Supplied records:
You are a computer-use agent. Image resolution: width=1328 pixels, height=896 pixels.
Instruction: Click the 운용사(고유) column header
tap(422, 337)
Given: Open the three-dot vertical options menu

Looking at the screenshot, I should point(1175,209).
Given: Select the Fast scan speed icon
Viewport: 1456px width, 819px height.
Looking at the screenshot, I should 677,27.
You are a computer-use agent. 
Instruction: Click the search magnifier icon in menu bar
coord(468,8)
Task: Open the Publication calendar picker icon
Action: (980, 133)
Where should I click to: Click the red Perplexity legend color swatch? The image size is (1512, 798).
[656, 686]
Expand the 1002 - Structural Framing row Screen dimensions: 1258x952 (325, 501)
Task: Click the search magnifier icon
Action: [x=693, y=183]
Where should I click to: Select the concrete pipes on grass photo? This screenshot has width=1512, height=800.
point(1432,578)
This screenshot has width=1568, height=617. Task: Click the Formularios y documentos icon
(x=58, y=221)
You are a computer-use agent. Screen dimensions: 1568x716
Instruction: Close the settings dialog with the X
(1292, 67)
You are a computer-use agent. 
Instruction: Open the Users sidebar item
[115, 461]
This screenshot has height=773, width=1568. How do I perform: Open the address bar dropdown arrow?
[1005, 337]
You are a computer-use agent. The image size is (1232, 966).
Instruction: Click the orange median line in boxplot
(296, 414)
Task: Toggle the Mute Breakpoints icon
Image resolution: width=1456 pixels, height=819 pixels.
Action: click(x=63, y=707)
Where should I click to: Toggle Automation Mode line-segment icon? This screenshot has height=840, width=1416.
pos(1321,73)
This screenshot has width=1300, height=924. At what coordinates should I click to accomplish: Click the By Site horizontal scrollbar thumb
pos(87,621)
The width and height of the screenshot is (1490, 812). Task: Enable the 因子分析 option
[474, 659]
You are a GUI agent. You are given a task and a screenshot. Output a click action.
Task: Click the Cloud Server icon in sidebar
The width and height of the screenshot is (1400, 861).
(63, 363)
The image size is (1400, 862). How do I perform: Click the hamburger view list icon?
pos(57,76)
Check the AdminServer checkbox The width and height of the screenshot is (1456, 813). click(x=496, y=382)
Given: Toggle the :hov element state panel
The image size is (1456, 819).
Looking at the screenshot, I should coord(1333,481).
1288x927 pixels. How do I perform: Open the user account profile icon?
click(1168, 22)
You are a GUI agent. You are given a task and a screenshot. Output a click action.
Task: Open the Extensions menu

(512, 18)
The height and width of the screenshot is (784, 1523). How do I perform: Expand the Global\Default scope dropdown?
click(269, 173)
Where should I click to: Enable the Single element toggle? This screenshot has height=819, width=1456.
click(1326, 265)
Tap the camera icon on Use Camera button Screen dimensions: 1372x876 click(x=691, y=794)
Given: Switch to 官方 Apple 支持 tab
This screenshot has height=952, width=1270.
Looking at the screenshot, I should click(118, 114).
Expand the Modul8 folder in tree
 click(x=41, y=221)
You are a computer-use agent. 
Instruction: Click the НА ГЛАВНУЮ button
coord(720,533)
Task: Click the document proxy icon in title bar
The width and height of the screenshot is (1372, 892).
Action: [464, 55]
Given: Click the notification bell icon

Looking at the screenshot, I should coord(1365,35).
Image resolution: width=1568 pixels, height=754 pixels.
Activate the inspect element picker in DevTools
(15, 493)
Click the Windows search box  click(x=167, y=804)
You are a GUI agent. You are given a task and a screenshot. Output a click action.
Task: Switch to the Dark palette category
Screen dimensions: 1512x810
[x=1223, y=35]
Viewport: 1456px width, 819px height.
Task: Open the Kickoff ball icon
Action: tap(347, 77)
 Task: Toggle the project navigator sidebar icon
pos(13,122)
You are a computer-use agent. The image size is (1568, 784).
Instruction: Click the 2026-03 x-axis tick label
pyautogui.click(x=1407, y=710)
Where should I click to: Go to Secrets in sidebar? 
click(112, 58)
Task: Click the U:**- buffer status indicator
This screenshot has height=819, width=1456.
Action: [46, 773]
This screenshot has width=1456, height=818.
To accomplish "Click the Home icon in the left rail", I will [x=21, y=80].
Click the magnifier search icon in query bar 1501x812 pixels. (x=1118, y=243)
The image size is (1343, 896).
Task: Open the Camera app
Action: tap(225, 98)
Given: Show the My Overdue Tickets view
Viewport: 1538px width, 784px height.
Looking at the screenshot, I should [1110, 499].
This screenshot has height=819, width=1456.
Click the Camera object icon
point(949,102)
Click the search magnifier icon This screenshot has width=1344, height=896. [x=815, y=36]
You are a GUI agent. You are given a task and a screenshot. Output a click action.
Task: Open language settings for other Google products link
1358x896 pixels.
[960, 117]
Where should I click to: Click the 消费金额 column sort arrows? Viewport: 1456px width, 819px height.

Exercise instructions: All that belongs in the answer is the run of lines above from the line containing "You are a computer-use agent. The image size is (1232, 966)." through the line containing "Task: Click the Cloud Server icon in sidebar", exactly as written.

Written solution:
You are a computer-use agent. The image size is (1232, 966).
Instruction: Click the orange median line in boxplot
(296, 414)
Task: Toggle the Mute Breakpoints icon
Image resolution: width=1456 pixels, height=819 pixels.
Action: click(x=63, y=707)
Where should I click to: Toggle Automation Mode line-segment icon? This screenshot has height=840, width=1416.
pos(1321,73)
This screenshot has width=1300, height=924. At what coordinates should I click to accomplish: Click the By Site horizontal scrollbar thumb
pos(87,621)
The width and height of the screenshot is (1490, 812). Task: Enable the 因子分析 option
[474, 659]
You are a GUI agent. You are given a task and a screenshot. Output a click action.
Task: Click the Cloud Server icon in sidebar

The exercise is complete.